* SET EXERCISE *
Express the part that opens with the line containing "Click the ILOCOS NORTE, REGION I heading" and closes with the line containing "point(299,177)" as a JSON list of strings, one per line, leaving out blank lines.

* DATASET EXCERPTS *
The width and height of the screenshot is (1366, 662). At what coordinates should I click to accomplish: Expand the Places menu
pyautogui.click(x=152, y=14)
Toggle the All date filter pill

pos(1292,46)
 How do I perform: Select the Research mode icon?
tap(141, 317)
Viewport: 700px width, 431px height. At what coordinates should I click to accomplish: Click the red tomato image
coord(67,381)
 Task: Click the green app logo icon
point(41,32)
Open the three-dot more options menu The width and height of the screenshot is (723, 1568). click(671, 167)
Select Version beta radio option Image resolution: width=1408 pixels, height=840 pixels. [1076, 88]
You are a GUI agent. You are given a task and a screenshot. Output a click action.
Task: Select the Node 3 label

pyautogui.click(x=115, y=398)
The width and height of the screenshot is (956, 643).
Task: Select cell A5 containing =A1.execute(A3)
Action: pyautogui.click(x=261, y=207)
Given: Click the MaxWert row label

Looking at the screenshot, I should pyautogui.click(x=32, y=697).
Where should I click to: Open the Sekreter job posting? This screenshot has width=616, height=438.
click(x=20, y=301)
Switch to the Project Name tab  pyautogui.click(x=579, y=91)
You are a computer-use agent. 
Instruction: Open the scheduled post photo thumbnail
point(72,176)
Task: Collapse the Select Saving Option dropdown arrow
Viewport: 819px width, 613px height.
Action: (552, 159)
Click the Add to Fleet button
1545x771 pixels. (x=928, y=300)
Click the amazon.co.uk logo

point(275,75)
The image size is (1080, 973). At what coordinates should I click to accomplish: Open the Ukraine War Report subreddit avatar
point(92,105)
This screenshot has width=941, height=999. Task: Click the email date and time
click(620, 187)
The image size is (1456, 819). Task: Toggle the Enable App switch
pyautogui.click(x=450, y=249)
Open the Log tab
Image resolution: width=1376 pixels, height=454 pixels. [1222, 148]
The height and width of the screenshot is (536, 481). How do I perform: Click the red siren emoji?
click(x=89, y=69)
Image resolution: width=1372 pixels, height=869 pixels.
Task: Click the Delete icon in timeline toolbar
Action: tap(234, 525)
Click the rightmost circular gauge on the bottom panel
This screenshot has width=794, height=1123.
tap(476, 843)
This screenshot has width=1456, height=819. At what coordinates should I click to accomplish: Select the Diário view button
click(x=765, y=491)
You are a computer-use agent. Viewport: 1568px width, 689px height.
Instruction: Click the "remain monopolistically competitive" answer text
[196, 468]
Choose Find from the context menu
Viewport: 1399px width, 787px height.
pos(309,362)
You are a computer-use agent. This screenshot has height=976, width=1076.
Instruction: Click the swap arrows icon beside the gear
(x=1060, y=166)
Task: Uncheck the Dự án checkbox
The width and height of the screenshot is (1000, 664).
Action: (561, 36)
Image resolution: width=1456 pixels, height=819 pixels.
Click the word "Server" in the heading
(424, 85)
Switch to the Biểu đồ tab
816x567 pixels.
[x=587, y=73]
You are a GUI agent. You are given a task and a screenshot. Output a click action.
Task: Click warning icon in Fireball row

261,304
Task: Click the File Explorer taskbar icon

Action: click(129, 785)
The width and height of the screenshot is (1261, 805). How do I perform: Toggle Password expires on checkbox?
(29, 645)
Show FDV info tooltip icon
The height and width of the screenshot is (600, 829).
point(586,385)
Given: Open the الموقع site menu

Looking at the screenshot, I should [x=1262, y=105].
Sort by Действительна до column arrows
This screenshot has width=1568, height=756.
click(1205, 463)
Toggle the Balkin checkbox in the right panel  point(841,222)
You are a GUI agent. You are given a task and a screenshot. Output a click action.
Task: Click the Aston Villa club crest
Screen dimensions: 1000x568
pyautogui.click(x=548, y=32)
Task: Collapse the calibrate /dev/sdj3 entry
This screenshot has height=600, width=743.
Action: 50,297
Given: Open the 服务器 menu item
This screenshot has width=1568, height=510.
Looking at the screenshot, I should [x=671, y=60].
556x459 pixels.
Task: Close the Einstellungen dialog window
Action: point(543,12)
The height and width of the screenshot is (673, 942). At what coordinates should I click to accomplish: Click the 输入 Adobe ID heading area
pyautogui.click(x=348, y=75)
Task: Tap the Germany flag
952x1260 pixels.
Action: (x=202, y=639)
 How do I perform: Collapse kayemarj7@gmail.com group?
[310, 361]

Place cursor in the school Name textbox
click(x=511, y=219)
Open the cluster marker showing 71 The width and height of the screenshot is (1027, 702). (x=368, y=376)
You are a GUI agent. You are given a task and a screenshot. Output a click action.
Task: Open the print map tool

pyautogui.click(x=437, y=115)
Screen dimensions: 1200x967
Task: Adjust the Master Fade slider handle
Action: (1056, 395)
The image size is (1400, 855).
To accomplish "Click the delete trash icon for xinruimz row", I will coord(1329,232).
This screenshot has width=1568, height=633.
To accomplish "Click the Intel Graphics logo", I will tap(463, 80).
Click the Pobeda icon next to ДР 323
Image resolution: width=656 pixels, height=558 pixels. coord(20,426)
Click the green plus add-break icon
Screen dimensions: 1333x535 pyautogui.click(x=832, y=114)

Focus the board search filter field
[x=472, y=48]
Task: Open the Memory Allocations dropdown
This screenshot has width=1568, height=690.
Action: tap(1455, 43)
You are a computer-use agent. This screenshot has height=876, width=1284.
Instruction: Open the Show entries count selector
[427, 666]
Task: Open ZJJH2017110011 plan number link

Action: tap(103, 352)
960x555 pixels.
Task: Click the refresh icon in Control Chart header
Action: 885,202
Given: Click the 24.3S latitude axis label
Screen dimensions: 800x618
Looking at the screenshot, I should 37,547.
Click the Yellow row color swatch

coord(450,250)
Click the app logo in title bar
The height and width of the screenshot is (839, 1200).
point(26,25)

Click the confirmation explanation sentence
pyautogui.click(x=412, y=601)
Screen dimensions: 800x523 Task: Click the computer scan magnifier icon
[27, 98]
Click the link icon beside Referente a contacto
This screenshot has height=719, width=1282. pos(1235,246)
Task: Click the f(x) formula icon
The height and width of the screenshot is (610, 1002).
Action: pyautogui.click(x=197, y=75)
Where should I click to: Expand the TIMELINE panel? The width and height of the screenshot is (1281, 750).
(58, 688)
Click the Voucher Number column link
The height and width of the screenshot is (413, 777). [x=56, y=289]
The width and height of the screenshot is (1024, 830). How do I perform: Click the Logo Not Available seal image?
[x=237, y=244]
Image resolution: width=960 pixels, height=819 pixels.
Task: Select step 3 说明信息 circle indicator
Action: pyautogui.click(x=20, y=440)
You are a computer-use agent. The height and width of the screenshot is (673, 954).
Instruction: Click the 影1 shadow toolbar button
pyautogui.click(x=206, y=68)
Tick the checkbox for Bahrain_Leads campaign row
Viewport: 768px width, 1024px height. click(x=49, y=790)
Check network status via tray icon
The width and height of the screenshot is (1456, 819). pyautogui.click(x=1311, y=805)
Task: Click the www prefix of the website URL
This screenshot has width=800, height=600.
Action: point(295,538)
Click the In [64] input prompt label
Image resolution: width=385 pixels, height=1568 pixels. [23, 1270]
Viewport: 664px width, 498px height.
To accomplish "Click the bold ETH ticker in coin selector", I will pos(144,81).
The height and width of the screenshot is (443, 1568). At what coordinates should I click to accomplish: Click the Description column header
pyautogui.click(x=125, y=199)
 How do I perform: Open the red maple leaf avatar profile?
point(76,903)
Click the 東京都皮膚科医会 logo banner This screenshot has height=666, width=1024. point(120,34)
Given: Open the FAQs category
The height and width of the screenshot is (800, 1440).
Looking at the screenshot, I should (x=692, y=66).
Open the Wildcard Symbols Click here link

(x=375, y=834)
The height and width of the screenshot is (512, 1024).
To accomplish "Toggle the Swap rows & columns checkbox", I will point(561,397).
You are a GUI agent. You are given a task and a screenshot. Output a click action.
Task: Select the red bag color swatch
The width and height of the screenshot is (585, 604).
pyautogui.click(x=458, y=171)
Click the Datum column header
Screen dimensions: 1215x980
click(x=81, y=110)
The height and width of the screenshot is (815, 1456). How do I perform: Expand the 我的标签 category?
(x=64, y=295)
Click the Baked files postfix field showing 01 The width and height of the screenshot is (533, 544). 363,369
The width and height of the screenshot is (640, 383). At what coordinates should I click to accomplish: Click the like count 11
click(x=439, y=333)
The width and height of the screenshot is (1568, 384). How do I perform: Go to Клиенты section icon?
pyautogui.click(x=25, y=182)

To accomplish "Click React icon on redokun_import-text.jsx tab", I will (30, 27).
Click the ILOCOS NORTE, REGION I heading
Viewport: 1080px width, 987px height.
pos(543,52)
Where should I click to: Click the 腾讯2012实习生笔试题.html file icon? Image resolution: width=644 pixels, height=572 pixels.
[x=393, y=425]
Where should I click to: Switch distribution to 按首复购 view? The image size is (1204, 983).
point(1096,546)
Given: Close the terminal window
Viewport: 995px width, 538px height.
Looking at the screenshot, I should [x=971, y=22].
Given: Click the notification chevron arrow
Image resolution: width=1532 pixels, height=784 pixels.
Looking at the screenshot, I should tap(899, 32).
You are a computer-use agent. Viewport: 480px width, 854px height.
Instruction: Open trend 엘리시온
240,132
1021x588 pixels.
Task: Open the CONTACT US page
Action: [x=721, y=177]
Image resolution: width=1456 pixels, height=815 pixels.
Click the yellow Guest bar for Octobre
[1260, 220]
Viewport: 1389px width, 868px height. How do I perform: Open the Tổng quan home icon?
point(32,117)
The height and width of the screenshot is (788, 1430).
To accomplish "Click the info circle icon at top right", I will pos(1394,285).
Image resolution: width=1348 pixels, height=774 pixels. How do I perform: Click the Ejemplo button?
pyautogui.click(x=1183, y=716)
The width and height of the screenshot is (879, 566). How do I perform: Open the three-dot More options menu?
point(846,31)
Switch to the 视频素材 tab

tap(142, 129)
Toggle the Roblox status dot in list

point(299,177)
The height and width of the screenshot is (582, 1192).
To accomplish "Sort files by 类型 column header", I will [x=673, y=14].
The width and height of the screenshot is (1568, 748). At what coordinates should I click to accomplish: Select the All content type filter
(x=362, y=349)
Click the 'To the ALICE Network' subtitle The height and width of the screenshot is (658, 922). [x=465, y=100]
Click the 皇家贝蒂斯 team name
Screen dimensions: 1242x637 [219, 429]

* FINAL RESULT *
[
  "Click the ILOCOS NORTE, REGION I heading",
  "Viewport: 1080px width, 987px height.",
  "pos(543,52)",
  "Where should I click to: Click the 腾讯2012实习生笔试题.html file icon? Image resolution: width=644 pixels, height=572 pixels.",
  "[x=393, y=425]",
  "Where should I click to: Switch distribution to 按首复购 view? The image size is (1204, 983).",
  "point(1096,546)",
  "Given: Close the terminal window",
  "Viewport: 995px width, 538px height.",
  "Looking at the screenshot, I should [x=971, y=22].",
  "Given: Click the notification chevron arrow",
  "Image resolution: width=1532 pixels, height=784 pixels.",
  "Looking at the screenshot, I should tap(899, 32).",
  "You are a computer-use agent. Viewport: 480px width, 854px height.",
  "Instruction: Open trend 엘리시온",
  "240,132",
  "1021x588 pixels.",
  "Task: Open the CONTACT US page",
  "Action: [x=721, y=177]",
  "Image resolution: width=1456 pixels, height=815 pixels.",
  "Click the yellow Guest bar for Octobre",
  "[1260, 220]",
  "Viewport: 1389px width, 868px height. How do I perform: Open the Tổng quan home icon?",
  "point(32,117)",
  "The height and width of the screenshot is (788, 1430).",
  "To accomplish \"Click the info circle icon at top right\", I will pos(1394,285).",
  "Image resolution: width=1348 pixels, height=774 pixels. How do I perform: Click the Ejemplo button?",
  "pyautogui.click(x=1183, y=716)",
  "The width and height of the screenshot is (879, 566). How do I perform: Open the three-dot More options menu?",
  "point(846,31)",
  "Switch to the 视频素材 tab",
  "tap(142, 129)",
  "Toggle the Roblox status dot in list",
  "point(299,177)"
]